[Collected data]

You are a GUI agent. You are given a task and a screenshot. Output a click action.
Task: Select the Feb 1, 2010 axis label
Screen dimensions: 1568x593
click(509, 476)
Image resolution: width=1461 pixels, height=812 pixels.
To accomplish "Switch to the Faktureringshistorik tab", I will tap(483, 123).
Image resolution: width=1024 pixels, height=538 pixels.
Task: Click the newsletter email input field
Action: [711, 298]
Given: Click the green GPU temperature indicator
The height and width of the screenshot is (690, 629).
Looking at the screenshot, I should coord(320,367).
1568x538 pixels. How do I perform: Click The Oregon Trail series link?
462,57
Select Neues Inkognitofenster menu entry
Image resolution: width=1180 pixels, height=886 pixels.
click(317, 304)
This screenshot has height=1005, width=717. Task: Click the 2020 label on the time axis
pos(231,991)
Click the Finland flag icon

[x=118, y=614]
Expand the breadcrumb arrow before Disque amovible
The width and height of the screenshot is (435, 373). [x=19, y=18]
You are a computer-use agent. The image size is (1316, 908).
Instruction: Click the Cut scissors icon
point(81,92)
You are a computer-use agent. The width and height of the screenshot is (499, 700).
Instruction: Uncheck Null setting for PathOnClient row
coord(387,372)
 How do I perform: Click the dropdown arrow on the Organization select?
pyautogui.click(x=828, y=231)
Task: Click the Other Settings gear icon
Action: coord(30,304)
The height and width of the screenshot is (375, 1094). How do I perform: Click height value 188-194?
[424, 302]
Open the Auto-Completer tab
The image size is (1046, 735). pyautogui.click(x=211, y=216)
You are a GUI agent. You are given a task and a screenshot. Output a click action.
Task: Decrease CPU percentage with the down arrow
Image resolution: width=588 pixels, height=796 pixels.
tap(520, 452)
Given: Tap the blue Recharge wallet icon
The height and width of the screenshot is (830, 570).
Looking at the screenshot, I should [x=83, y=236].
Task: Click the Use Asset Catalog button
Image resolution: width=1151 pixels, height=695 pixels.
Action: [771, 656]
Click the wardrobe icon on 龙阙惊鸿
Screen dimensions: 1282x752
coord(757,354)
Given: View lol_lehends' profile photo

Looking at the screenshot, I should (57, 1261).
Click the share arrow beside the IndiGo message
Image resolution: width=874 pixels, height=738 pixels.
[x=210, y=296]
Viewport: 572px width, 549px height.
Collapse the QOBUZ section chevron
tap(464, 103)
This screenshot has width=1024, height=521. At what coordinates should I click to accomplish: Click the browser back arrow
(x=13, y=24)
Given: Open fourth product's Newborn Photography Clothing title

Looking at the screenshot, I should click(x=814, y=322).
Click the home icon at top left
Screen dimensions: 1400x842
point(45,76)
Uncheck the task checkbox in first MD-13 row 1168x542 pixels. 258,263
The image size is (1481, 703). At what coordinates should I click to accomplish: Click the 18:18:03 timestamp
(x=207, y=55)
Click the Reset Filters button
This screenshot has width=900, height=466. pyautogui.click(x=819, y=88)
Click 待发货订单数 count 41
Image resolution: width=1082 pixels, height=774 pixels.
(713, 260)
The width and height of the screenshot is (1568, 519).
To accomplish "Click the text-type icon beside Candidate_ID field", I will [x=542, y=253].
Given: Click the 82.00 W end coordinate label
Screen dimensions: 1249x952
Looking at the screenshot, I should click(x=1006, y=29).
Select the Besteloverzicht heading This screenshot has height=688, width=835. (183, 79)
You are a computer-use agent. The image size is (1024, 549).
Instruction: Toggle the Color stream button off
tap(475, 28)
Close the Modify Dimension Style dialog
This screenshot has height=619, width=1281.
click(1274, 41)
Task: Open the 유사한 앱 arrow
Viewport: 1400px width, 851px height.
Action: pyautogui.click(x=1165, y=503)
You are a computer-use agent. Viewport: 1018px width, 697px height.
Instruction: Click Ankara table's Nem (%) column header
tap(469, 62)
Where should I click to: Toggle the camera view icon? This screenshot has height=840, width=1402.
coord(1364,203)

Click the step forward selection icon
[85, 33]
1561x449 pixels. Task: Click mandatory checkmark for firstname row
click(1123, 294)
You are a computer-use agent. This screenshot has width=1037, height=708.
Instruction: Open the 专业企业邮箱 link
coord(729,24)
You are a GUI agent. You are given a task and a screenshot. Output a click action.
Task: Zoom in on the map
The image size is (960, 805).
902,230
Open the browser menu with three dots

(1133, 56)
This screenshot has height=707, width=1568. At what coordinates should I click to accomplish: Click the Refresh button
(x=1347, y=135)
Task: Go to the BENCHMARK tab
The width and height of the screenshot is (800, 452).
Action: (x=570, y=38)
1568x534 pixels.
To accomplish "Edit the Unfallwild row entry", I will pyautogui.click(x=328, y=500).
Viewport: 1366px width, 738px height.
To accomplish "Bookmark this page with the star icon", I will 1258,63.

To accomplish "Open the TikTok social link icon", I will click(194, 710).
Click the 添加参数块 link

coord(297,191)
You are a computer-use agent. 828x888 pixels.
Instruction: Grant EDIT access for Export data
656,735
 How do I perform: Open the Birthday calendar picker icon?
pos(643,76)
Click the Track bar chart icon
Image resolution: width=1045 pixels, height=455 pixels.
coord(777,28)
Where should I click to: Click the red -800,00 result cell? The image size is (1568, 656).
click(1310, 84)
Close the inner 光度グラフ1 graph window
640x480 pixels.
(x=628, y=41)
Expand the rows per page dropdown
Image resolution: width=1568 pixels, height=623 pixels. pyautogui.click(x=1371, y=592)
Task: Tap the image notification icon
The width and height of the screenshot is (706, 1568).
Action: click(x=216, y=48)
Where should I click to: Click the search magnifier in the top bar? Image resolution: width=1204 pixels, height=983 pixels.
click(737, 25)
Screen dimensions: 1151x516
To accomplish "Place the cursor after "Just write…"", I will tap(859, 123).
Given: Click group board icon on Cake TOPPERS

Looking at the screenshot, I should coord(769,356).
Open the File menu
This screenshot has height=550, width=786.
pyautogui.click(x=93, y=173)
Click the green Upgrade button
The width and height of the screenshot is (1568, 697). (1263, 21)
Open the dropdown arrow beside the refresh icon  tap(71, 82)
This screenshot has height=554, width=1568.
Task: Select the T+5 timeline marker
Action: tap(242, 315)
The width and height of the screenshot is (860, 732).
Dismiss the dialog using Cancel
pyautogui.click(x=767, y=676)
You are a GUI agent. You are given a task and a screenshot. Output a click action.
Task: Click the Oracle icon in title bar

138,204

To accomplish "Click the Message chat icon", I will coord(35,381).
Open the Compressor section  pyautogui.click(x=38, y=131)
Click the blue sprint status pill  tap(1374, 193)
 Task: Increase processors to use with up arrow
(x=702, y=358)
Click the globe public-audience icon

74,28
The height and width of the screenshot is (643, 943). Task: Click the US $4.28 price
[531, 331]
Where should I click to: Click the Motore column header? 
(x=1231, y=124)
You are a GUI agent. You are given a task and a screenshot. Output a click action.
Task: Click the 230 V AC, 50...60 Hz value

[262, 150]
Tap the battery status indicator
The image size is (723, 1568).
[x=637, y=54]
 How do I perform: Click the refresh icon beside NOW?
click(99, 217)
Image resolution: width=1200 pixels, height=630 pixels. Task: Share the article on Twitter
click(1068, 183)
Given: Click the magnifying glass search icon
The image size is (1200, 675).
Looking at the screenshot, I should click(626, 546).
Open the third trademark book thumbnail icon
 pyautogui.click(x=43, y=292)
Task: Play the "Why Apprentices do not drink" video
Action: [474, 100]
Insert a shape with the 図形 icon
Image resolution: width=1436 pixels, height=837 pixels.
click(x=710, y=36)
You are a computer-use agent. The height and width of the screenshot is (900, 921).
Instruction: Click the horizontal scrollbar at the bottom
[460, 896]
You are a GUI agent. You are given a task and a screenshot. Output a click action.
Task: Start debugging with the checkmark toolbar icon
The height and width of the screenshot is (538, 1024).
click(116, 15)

■ Task statement:
Looking at the data above, count each line that holds the word "status" and report the count alone.

■ Answer space:
2